Usually I will just move the lights around, look at the camera image, move again, and stop when the camera image looks good. It takes a lot of trial and error.
Although I haven’t been able to form any clear principles, something vague I have noticed. If all the light comes from the direction of the camera (e.g. a ring light around the camera), usually the image looks flat, not good. Or if it is completely backlighted, it isn’t good. What is usually good is a key light at an angle, to paint different sides of a Lego brick with different shades. That makes the subject look multidimensional. Also, soft light is usually better than hard light. And with Lego wheels specifically, a very sharp angle is usually best as it will create shadows on the wheel’s surface and bring out all the details.
Here is an example of different lighting setups. You can form your own opinion what is good.







Reflections
One problem with lighting Lego builds is reflections. Lego plastic is shiny and it will reflect the light sources. Reflections will change the color of the Lego parts to white and distract the viewer. To fix it, you can move the light position, camera position, or put the subject to a different orientation. Sometimes I’ve used a black A4 paper to block lighting from certain direction to fix a reflection.

But reflections are not always a bad thing. Here is an example, a black Lego build on a dark background. The only way I could emphasize it, so that the viewer sees the details, was to hold the piece at a certain angle to fill the entire piece with a shiny reflection.
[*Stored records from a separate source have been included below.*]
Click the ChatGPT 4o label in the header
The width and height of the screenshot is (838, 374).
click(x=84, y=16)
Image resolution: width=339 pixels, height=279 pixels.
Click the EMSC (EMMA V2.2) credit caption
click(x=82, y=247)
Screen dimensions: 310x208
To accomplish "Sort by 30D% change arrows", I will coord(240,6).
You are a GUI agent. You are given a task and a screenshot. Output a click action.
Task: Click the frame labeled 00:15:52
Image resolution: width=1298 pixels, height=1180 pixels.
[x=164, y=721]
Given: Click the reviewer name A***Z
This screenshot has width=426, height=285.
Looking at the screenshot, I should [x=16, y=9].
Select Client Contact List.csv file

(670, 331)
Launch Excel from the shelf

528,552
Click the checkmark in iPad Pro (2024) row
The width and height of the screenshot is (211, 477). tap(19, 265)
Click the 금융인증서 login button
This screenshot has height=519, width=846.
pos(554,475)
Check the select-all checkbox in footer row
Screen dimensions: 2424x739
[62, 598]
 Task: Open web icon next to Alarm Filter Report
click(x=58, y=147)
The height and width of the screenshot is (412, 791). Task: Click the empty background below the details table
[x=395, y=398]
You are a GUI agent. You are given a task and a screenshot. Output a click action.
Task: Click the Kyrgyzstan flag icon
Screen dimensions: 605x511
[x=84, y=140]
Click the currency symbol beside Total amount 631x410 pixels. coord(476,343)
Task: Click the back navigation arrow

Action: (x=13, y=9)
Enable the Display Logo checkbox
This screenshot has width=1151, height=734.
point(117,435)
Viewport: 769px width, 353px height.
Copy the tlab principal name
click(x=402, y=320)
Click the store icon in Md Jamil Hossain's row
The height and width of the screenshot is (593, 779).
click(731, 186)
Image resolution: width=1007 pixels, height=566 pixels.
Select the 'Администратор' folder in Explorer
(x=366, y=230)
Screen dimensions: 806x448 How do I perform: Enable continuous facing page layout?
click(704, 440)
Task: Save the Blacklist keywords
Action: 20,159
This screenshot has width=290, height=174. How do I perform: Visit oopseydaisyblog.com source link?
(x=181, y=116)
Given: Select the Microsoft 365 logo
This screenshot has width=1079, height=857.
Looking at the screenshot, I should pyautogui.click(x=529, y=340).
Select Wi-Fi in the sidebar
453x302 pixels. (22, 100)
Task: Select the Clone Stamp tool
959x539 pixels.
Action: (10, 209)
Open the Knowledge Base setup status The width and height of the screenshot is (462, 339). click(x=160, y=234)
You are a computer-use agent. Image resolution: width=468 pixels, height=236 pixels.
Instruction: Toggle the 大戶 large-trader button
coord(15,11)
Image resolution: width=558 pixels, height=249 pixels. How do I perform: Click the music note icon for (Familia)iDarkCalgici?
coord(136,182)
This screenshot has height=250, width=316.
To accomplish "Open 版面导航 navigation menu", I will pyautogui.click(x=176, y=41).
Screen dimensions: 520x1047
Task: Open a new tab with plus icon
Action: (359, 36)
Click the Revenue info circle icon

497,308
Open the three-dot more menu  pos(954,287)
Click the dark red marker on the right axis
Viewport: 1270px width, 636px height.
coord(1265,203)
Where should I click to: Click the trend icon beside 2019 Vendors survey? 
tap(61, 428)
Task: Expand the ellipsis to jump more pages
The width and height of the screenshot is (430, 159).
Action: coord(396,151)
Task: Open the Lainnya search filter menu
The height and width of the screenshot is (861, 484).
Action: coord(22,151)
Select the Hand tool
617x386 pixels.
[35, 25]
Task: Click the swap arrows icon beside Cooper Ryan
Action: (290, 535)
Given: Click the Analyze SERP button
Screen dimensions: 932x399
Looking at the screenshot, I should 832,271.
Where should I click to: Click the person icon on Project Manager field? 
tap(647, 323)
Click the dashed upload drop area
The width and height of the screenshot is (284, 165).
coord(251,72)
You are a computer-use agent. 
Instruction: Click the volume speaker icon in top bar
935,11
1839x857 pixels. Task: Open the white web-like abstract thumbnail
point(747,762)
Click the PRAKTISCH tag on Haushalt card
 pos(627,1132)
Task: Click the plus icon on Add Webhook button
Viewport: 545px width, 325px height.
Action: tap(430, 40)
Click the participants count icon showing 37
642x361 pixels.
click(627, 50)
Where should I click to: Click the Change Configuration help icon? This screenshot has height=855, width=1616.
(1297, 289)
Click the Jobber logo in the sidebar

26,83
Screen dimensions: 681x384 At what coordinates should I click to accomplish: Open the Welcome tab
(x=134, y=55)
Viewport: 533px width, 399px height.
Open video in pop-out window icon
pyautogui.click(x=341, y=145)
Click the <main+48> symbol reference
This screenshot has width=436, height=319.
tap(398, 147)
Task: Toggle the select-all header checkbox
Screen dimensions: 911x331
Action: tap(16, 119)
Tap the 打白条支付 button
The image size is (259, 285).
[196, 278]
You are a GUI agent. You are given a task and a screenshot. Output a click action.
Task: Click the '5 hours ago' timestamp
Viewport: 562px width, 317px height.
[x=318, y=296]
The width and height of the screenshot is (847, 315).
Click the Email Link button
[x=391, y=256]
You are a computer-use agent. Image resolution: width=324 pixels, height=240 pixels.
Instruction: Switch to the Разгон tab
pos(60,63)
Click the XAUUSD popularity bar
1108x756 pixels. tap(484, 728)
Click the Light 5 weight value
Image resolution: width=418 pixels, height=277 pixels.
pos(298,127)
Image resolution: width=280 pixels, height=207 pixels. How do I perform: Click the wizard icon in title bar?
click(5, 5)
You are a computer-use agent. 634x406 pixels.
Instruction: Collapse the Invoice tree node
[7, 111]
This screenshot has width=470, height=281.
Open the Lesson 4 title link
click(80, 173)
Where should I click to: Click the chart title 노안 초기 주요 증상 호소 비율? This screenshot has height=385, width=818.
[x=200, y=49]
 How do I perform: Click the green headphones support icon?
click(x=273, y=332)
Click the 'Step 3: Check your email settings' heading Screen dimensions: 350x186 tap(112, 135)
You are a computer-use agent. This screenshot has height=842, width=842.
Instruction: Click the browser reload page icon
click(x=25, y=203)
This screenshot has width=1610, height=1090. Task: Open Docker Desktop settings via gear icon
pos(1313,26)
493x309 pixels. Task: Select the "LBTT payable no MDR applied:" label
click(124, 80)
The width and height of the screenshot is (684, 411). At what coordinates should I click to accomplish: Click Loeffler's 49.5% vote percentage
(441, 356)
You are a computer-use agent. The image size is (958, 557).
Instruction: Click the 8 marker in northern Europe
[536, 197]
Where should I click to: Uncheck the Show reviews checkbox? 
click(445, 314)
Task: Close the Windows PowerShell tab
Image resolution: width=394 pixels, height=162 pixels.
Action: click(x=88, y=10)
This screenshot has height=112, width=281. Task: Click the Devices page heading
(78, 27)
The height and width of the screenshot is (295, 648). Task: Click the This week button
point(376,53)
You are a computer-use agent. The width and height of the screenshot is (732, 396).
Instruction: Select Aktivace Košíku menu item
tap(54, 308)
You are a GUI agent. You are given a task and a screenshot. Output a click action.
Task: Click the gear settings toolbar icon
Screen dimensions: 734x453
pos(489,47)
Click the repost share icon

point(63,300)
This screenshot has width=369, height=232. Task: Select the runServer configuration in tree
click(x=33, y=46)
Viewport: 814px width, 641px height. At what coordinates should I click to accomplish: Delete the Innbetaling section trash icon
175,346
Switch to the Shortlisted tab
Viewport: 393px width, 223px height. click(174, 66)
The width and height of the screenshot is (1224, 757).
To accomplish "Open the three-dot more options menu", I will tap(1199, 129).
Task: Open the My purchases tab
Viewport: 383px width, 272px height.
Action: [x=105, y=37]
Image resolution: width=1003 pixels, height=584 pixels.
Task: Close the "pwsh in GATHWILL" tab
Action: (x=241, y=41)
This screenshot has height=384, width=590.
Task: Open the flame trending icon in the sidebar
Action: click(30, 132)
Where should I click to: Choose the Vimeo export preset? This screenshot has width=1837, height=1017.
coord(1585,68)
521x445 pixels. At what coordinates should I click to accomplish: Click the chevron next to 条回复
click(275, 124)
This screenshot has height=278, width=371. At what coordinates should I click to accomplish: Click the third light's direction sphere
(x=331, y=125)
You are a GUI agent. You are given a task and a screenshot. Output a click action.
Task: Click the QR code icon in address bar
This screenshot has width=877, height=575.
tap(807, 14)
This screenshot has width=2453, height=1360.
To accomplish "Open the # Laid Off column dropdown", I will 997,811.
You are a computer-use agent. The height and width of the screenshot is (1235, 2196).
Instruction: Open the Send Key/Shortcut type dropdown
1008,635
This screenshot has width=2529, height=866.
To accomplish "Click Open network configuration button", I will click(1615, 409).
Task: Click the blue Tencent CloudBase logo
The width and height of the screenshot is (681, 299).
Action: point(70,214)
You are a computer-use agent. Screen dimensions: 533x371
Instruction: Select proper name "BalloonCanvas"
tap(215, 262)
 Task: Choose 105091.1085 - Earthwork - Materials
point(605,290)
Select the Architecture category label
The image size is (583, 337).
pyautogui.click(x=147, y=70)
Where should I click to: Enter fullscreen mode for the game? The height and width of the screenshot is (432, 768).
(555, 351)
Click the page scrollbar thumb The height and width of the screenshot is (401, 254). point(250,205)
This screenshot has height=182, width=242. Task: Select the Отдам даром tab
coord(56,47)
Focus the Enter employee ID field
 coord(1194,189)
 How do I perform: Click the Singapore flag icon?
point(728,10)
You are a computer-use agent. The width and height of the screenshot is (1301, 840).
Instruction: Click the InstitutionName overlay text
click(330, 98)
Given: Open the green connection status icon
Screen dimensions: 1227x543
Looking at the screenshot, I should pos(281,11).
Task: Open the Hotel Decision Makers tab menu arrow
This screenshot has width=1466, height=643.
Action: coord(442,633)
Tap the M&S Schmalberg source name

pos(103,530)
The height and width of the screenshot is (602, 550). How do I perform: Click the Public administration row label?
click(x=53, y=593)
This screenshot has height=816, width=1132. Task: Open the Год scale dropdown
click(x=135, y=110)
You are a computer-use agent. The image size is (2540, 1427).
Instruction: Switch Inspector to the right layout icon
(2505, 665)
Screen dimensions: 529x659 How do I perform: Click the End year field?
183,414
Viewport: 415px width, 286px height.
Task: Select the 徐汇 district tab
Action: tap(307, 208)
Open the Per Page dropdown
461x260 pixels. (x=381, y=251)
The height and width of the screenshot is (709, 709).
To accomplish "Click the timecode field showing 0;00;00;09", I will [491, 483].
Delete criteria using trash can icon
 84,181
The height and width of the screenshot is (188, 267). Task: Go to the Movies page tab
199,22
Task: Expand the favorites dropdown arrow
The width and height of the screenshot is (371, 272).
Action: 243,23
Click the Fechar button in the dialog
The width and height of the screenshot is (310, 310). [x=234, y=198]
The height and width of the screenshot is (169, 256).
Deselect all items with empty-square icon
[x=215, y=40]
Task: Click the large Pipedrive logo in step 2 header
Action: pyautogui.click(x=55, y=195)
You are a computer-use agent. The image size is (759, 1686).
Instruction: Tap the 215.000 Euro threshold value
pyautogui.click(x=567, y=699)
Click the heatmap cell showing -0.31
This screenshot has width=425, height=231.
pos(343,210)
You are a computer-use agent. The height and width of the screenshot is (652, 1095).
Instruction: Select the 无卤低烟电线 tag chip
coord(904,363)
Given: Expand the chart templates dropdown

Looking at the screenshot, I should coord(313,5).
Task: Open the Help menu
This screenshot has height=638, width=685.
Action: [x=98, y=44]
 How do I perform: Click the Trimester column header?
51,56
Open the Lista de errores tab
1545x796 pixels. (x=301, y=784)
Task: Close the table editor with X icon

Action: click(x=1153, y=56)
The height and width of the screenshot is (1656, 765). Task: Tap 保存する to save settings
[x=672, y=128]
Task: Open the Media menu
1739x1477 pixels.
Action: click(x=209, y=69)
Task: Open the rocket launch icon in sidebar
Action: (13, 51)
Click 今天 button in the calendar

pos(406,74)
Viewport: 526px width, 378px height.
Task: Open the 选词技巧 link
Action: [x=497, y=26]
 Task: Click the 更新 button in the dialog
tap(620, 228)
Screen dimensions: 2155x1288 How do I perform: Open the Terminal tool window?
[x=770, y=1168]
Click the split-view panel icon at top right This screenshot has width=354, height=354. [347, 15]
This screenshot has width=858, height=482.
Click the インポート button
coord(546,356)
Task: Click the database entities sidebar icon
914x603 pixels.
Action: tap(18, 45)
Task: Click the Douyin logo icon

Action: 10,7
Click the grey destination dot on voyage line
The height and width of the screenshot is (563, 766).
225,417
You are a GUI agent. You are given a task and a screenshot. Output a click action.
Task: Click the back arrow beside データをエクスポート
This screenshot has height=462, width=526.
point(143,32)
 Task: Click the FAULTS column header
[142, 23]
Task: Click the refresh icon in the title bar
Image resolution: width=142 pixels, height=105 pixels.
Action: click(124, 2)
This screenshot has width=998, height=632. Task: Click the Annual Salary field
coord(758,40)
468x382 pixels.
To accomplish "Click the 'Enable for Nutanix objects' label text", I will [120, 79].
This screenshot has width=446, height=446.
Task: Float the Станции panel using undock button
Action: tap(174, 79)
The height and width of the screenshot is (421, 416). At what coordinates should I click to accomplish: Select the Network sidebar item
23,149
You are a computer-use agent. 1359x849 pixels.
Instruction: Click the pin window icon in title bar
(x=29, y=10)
Lighting setups in my videos
This setup I used in my early videos. Two big Ledgo LG-E268C panels lighting from top left and top right. A small Ledgo LG-B160C light is moved around, usually placed between my hands while I build things to illuminate from low front direction.

The longest 1:1 gear train. Two Ledgo LG-E268C panels are at the sides to illuminate the subject from almost perpendicular angle. They also bounce off light from the ceiling to soften shadows. As you see from shadows on the hand, a key light is on the right side. A ring light is behind the camera to add more light from the front direction.


Filming a Lego car climbing slopes. Two big Ledgo LG-E268C panels, one small Ledgo LG-B160C light and a ring light.


Making a Lego car cross gaps. Four 2000 lm bulbs illuminate from above. A ring light is near the camera at the table level. Outside the image on the right side there is a single bulb at the table level. One aim with this setup was to limit shadows from the car on the white table.


Spinning a Lego wheel fast. A key light is done with two 2000 lm bulbs with an umbrella diffuser and an A4 paper in the middle to further soften (and dimm out) the light. A fill light is Godox ring light. The small Ledgo light acts as a sidelight or backlight and it’s purpose is to illuminate the edge of the wheel.


Submarine 4.0 in a water container. Here the problem was to illuminate the inside of the container. I added two 2000 lumen light bulbs right above to container, passing light through the water surface. One little fill light was added to the front. It needed to be at certain angle on the side to remove any reflections from the container.


This is my latest video. Two light stands with umbrella diffusers and a double 2000 lumen LED light bulb. The light comes from both sides, almost perpendicular to the subject. The front side of the subject is in shadow, which adds a nice 3-dimensional quality on it, which can be seen well on the grey gear rack at the front of the build. A lot of light is bounced off from the ceiling and walls to soften shadows. The bounced light from the wall makes a reflection on the table, painting the table with a light tint, which nicely differentiates it from the dark Lego machine.